Recast the lines from the start of the records through the line containing "pyautogui.click(x=466, y=398)" as a Markdown table with the columns Row and Line, skipping blank lines.

Records for locating displayed items -
..........

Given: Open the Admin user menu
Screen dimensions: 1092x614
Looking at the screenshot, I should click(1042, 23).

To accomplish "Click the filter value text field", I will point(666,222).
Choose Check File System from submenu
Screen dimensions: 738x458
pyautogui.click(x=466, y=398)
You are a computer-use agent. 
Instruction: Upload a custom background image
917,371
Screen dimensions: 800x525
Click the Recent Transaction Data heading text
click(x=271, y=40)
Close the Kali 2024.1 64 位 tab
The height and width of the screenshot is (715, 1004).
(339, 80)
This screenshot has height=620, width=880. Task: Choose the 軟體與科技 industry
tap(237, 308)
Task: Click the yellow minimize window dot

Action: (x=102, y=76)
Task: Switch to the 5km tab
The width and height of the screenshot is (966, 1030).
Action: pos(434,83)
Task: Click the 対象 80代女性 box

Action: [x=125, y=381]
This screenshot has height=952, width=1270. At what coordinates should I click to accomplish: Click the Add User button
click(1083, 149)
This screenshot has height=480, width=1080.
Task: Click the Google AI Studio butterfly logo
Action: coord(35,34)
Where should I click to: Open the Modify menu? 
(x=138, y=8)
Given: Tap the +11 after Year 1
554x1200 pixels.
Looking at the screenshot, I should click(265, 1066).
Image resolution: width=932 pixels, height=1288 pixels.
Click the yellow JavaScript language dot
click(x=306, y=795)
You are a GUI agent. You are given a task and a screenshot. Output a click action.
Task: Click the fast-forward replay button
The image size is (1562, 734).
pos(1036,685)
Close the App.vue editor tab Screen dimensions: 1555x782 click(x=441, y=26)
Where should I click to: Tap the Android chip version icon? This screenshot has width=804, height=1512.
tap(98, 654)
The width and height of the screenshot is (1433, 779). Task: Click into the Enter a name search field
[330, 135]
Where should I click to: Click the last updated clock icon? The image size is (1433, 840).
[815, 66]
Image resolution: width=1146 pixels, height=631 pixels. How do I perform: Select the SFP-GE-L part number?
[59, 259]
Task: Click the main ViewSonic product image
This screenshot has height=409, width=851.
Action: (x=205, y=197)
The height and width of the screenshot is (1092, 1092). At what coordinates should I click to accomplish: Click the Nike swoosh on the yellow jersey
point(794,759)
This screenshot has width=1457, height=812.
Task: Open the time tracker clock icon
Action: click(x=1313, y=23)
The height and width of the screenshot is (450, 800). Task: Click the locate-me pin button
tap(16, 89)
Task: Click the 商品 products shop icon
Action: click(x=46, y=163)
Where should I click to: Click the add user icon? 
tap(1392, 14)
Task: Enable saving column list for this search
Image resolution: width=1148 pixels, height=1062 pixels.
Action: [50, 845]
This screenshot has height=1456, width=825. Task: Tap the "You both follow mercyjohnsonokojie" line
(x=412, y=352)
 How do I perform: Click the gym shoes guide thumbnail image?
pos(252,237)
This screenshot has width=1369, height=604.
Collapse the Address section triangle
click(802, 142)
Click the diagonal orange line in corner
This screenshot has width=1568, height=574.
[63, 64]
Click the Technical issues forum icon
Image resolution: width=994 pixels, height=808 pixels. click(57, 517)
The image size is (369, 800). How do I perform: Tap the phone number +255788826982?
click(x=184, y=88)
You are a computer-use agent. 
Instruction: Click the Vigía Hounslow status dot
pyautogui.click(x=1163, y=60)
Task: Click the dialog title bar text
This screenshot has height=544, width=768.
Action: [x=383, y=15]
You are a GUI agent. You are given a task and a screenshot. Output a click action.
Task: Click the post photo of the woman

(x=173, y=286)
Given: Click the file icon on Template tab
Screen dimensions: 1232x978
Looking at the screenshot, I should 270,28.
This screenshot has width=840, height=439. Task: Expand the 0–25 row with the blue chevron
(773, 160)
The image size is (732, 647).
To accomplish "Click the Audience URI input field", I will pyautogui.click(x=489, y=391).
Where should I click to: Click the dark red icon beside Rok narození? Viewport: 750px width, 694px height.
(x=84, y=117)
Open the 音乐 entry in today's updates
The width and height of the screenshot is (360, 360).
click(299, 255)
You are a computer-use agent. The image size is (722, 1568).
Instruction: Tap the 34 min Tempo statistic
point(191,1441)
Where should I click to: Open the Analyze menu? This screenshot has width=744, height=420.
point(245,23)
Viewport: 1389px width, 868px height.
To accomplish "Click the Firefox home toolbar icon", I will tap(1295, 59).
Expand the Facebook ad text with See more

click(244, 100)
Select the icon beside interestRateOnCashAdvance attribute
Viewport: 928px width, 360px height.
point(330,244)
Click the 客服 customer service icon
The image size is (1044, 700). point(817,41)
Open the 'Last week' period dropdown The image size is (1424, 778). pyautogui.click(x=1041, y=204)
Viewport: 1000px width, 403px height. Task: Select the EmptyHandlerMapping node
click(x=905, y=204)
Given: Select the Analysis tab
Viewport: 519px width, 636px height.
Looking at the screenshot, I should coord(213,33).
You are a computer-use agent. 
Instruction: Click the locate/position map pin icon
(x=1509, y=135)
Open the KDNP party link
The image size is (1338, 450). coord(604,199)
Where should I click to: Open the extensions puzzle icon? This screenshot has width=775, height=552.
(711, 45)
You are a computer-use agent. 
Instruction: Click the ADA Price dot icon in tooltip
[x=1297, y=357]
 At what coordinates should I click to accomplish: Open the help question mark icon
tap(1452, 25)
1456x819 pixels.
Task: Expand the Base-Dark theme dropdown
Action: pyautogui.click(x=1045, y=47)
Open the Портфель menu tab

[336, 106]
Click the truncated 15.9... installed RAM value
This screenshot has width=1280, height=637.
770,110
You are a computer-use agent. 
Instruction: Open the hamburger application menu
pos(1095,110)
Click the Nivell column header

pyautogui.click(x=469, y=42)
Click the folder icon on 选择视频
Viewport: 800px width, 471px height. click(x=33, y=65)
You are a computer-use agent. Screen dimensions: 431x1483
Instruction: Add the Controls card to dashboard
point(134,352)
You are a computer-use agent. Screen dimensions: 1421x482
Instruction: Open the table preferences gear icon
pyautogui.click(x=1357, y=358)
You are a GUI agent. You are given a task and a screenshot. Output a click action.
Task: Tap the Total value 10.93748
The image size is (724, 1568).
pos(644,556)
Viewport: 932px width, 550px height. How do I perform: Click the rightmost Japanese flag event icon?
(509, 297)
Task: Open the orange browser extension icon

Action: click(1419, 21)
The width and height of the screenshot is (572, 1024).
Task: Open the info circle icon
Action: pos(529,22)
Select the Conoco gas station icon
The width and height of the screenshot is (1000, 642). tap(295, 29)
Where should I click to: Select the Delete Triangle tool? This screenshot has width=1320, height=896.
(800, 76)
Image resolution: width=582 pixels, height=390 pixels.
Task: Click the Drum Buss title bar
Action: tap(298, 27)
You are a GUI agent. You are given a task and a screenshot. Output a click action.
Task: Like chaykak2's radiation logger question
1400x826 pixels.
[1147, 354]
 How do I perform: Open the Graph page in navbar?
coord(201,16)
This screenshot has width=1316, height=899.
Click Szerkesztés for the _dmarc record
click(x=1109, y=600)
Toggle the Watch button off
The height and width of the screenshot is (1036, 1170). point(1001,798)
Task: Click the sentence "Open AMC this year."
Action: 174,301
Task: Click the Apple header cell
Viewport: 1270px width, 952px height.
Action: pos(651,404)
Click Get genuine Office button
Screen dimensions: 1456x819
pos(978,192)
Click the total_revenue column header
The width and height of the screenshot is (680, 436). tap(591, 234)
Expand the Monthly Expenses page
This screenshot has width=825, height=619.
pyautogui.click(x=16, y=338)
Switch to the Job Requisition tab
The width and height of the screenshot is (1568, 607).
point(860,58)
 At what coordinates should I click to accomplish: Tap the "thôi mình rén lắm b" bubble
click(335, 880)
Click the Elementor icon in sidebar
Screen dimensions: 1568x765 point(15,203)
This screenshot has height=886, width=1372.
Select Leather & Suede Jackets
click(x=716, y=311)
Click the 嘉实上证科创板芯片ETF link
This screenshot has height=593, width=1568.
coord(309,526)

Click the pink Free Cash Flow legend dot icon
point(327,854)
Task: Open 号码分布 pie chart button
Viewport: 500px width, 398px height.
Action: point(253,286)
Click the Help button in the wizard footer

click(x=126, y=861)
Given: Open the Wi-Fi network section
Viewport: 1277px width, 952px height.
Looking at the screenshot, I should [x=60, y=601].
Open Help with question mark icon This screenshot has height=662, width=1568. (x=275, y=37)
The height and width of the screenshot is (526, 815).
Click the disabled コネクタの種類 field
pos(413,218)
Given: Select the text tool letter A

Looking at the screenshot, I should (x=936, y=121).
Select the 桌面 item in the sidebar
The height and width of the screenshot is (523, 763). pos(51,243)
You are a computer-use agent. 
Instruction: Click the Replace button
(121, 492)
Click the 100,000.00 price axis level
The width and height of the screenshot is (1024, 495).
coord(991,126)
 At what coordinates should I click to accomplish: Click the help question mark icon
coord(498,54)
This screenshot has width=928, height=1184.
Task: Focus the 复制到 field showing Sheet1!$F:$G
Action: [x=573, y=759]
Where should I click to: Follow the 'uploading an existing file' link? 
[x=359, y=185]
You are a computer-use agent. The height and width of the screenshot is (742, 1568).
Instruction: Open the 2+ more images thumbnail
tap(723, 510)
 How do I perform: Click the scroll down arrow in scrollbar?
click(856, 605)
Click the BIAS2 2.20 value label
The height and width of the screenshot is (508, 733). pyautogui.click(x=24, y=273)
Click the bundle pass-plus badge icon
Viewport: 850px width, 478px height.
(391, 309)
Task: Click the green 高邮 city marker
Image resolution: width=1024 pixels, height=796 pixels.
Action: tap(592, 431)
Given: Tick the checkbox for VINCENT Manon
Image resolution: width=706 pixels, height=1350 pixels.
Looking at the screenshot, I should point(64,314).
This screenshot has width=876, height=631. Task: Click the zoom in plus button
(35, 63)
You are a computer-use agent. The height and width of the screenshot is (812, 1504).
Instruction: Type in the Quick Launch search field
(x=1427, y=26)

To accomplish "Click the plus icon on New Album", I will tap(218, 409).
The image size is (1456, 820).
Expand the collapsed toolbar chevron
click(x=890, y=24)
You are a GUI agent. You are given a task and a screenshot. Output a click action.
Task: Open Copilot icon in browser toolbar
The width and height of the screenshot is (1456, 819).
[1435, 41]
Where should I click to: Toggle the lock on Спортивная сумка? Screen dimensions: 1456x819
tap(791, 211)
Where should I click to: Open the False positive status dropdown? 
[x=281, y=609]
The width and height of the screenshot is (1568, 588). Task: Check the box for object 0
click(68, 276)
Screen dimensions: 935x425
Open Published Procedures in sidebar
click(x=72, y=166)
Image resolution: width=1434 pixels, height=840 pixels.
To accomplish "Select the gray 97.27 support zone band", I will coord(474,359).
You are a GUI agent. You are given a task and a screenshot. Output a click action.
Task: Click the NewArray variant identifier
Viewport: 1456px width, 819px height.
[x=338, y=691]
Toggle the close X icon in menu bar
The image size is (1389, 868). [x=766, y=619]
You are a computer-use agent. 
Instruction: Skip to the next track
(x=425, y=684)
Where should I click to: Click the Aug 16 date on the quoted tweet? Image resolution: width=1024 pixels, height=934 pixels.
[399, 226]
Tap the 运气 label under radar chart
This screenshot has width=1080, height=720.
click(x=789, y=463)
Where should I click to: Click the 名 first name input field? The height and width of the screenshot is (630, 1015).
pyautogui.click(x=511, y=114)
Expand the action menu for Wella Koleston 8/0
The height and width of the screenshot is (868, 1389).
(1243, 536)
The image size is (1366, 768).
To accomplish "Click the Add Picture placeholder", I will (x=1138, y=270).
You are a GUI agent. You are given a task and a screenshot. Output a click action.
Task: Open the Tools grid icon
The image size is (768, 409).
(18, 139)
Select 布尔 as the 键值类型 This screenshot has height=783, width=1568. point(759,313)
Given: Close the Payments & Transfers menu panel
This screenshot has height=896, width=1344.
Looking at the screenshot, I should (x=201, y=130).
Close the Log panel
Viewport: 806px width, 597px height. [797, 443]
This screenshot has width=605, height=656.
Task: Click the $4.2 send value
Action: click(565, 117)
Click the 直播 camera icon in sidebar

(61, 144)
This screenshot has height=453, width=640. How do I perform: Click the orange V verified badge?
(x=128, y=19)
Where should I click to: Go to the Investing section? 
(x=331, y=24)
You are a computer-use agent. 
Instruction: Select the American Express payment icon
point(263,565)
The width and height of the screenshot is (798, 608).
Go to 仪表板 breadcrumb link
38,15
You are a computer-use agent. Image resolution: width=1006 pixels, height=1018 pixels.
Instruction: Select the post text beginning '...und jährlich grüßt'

..........

EXPECTED OUTPUT -
| Row | Line |
|---|---|
| 1 | Given: Open the Admin user menu |
| 2 | Screen dimensions: 1092x614 |
| 3 | Looking at the screenshot, I should click(1042, 23). |
| 4 | To accomplish "Click the filter value text field", I will point(666,222). |
| 5 | Choose Check File System from submenu |
| 6 | Screen dimensions: 738x458 |
| 7 | pyautogui.click(x=466, y=398) |